Activity >> Would you reproduce the entries exactly, including every line?

Dataset entries >>

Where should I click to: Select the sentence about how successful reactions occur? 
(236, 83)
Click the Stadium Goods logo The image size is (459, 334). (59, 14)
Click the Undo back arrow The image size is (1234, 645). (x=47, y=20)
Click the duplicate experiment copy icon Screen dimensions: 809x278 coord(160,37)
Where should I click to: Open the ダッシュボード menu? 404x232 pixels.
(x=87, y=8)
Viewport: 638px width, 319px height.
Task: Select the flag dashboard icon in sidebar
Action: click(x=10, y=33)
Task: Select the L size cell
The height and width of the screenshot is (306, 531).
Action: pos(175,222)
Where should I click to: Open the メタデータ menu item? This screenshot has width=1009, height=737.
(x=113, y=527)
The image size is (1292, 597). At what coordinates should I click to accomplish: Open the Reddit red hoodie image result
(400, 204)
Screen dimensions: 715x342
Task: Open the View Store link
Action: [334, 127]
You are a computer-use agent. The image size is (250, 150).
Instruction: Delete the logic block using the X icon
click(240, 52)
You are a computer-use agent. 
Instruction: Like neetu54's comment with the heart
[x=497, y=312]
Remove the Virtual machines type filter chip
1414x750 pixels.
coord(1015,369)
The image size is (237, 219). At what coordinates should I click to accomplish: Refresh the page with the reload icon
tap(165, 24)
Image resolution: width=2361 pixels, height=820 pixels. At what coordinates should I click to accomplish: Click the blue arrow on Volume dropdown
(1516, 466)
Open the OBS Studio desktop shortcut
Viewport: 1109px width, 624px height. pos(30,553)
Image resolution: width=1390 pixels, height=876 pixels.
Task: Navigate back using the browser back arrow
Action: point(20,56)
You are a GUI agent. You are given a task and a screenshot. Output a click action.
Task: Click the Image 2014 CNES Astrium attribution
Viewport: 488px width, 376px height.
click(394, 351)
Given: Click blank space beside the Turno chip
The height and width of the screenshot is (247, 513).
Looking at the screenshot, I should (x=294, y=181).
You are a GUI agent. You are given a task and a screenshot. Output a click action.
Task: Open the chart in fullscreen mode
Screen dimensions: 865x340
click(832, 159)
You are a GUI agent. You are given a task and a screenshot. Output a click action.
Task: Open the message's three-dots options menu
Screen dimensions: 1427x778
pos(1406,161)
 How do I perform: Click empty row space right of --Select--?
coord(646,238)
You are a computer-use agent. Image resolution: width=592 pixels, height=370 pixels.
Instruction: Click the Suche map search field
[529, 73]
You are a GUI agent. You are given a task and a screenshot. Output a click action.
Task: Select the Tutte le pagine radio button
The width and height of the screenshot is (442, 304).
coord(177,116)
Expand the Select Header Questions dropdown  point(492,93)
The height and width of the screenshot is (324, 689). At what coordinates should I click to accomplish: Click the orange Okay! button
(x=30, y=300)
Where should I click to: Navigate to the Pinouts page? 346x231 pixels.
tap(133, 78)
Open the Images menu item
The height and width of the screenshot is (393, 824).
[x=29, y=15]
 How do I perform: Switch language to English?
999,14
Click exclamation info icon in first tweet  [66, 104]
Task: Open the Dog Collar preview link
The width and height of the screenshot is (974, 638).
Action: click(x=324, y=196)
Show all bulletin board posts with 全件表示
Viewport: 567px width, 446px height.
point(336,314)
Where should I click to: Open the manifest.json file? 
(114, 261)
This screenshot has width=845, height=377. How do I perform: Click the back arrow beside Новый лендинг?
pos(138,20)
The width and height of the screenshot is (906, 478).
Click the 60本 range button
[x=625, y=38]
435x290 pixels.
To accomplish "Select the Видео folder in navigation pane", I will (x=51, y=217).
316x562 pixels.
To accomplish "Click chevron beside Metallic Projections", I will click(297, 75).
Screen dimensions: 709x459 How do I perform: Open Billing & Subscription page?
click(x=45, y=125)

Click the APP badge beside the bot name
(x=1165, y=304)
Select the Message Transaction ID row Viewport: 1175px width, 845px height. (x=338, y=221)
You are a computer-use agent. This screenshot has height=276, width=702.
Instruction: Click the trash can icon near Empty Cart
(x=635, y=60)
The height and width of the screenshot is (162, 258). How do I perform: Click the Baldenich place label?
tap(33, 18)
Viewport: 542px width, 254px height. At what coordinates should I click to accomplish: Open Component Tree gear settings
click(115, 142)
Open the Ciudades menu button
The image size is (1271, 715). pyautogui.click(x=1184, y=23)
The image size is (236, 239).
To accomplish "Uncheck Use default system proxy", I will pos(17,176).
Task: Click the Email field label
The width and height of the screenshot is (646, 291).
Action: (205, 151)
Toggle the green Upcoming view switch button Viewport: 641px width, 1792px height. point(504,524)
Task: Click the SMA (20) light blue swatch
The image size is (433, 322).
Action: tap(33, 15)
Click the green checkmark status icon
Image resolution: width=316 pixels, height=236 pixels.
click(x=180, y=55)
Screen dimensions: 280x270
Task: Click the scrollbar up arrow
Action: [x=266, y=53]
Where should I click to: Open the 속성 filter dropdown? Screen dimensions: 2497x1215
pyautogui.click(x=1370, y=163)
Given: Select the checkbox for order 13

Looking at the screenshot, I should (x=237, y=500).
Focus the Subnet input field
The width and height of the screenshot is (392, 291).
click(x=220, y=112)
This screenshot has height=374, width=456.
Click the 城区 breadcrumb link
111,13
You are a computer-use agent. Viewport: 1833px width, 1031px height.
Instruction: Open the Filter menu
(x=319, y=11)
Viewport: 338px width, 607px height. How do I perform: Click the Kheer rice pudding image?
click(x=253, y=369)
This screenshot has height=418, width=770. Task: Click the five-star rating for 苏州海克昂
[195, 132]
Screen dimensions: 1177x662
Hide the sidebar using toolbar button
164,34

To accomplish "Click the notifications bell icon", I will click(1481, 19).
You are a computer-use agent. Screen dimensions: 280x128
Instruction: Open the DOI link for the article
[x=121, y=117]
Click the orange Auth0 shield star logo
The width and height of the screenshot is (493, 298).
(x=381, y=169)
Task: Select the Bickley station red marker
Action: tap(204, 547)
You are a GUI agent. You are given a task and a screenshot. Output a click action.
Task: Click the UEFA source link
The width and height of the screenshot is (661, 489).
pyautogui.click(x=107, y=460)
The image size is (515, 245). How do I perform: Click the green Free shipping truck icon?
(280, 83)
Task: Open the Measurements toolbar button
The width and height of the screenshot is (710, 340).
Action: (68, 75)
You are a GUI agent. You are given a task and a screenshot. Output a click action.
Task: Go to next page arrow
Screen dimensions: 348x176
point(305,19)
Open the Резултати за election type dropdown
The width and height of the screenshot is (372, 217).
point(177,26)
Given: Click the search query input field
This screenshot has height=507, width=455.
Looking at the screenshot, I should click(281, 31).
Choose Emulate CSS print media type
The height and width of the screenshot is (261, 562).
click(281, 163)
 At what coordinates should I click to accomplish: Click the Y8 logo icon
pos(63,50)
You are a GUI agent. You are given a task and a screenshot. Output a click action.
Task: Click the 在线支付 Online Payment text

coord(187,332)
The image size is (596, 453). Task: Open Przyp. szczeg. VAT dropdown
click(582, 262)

Result of the task >>
Where should I click to: Select the sentence about how successful reactions occur? 
(236, 83)
Click the Stadium Goods logo The image size is (459, 334). (59, 14)
Click the Undo back arrow The image size is (1234, 645). (x=47, y=20)
Click the duplicate experiment copy icon Screen dimensions: 809x278 coord(160,37)
Where should I click to: Open the ダッシュボード menu? 404x232 pixels.
(x=87, y=8)
Viewport: 638px width, 319px height.
Task: Select the flag dashboard icon in sidebar
Action: click(x=10, y=33)
Task: Select the L size cell
The height and width of the screenshot is (306, 531).
Action: pos(175,222)
Where should I click to: Open the メタデータ menu item? This screenshot has width=1009, height=737.
(x=113, y=527)
The image size is (1292, 597). At what coordinates should I click to accomplish: Open the Reddit red hoodie image result
(400, 204)
Screen dimensions: 715x342
Task: Open the View Store link
Action: [334, 127]
You are a computer-use agent. The image size is (250, 150).
Instruction: Delete the logic block using the X icon
click(240, 52)
You are a computer-use agent. 
Instruction: Like neetu54's comment with the heart
[x=497, y=312]
Remove the Virtual machines type filter chip
1414x750 pixels.
coord(1015,369)
The image size is (237, 219). At what coordinates should I click to accomplish: Refresh the page with the reload icon
tap(165, 24)
Image resolution: width=2361 pixels, height=820 pixels. At what coordinates should I click to accomplish: Click the blue arrow on Volume dropdown
(1516, 466)
Open the OBS Studio desktop shortcut
Viewport: 1109px width, 624px height. pos(30,553)
Image resolution: width=1390 pixels, height=876 pixels.
Task: Navigate back using the browser back arrow
Action: point(20,56)
You are a GUI agent. You are given a task and a screenshot. Output a click action.
Task: Click the Image 2014 CNES Astrium attribution
Viewport: 488px width, 376px height.
click(394, 351)
Given: Click blank space beside the Turno chip
The height and width of the screenshot is (247, 513).
Looking at the screenshot, I should (x=294, y=181).
You are a GUI agent. You are given a task and a screenshot. Output a click action.
Task: Open the chart in fullscreen mode
Screen dimensions: 865x340
click(832, 159)
You are a GUI agent. You are given a task and a screenshot. Output a click action.
Task: Open the message's three-dots options menu
Screen dimensions: 1427x778
pos(1406,161)
 How do I perform: Click empty row space right of --Select--?
coord(646,238)
You are a computer-use agent. Image resolution: width=592 pixels, height=370 pixels.
Instruction: Click the Suche map search field
[529, 73]
You are a GUI agent. You are given a task and a screenshot. Output a click action.
Task: Select the Tutte le pagine radio button
The width and height of the screenshot is (442, 304).
coord(177,116)
Expand the Select Header Questions dropdown  point(492,93)
The height and width of the screenshot is (324, 689). At what coordinates should I click to accomplish: Click the orange Okay! button
(x=30, y=300)
Where should I click to: Navigate to the Pinouts page? 346x231 pixels.
tap(133, 78)
Open the Images menu item
The height and width of the screenshot is (393, 824).
[x=29, y=15]
 How do I perform: Switch language to English?
999,14
Click exclamation info icon in first tweet  [66, 104]
Task: Open the Dog Collar preview link
The width and height of the screenshot is (974, 638).
Action: click(x=324, y=196)
Show all bulletin board posts with 全件表示
Viewport: 567px width, 446px height.
point(336,314)
Where should I click to: Open the manifest.json file? 
(114, 261)
This screenshot has width=845, height=377. How do I perform: Click the back arrow beside Новый лендинг?
pos(138,20)
The width and height of the screenshot is (906, 478).
Click the 60本 range button
[x=625, y=38]
435x290 pixels.
To accomplish "Select the Видео folder in navigation pane", I will (x=51, y=217).
316x562 pixels.
To accomplish "Click chevron beside Metallic Projections", I will click(297, 75).
Screen dimensions: 709x459 How do I perform: Open Billing & Subscription page?
click(x=45, y=125)

Click the APP badge beside the bot name
(x=1165, y=304)
Select the Message Transaction ID row Viewport: 1175px width, 845px height. (x=338, y=221)
You are a computer-use agent. This screenshot has height=276, width=702.
Instruction: Click the trash can icon near Empty Cart
(x=635, y=60)
The height and width of the screenshot is (162, 258). How do I perform: Click the Baldenich place label?
tap(33, 18)
Viewport: 542px width, 254px height. At what coordinates should I click to accomplish: Open Component Tree gear settings
click(115, 142)
Open the Ciudades menu button
The image size is (1271, 715). pyautogui.click(x=1184, y=23)
The image size is (236, 239).
To accomplish "Uncheck Use default system proxy", I will pos(17,176).
Task: Click the Email field label
The width and height of the screenshot is (646, 291).
Action: (205, 151)
Toggle the green Upcoming view switch button Viewport: 641px width, 1792px height. point(504,524)
Task: Click the SMA (20) light blue swatch
The image size is (433, 322).
Action: tap(33, 15)
Click the green checkmark status icon
Image resolution: width=316 pixels, height=236 pixels.
click(x=180, y=55)
Screen dimensions: 280x270
Task: Click the scrollbar up arrow
Action: [x=266, y=53]
Where should I click to: Open the 속성 filter dropdown? Screen dimensions: 2497x1215
pyautogui.click(x=1370, y=163)
Given: Select the checkbox for order 13

Looking at the screenshot, I should (x=237, y=500).
Focus the Subnet input field
The width and height of the screenshot is (392, 291).
click(x=220, y=112)
This screenshot has height=374, width=456.
Click the 城区 breadcrumb link
111,13
You are a computer-use agent. Viewport: 1833px width, 1031px height.
Instruction: Open the Filter menu
(x=319, y=11)
Viewport: 338px width, 607px height. How do I perform: Click the Kheer rice pudding image?
click(x=253, y=369)
This screenshot has height=418, width=770. Task: Click the five-star rating for 苏州海克昂
[195, 132]
Screen dimensions: 1177x662
Hide the sidebar using toolbar button
164,34

To accomplish "Click the notifications bell icon", I will click(1481, 19).
You are a computer-use agent. Screen dimensions: 280x128
Instruction: Open the DOI link for the article
[x=121, y=117]
Click the orange Auth0 shield star logo
The width and height of the screenshot is (493, 298).
(x=381, y=169)
Task: Select the Bickley station red marker
Action: tap(204, 547)
You are a GUI agent. You are given a task and a screenshot. Output a click action.
Task: Click the UEFA source link
The width and height of the screenshot is (661, 489).
pyautogui.click(x=107, y=460)
The image size is (515, 245). How do I perform: Click the green Free shipping truck icon?
(280, 83)
Task: Open the Measurements toolbar button
The width and height of the screenshot is (710, 340).
Action: (68, 75)
You are a GUI agent. You are given a task and a screenshot. Output a click action.
Task: Go to next page arrow
Screen dimensions: 348x176
point(305,19)
Open the Резултати за election type dropdown
The width and height of the screenshot is (372, 217).
point(177,26)
Given: Click the search query input field
This screenshot has height=507, width=455.
Looking at the screenshot, I should click(281, 31).
Choose Emulate CSS print media type
The height and width of the screenshot is (261, 562).
click(281, 163)
 At what coordinates should I click to accomplish: Click the Y8 logo icon
pos(63,50)
You are a GUI agent. You are given a task and a screenshot. Output a click action.
Task: Click the 在线支付 Online Payment text

coord(187,332)
The image size is (596, 453). Task: Open Przyp. szczeg. VAT dropdown
click(582, 262)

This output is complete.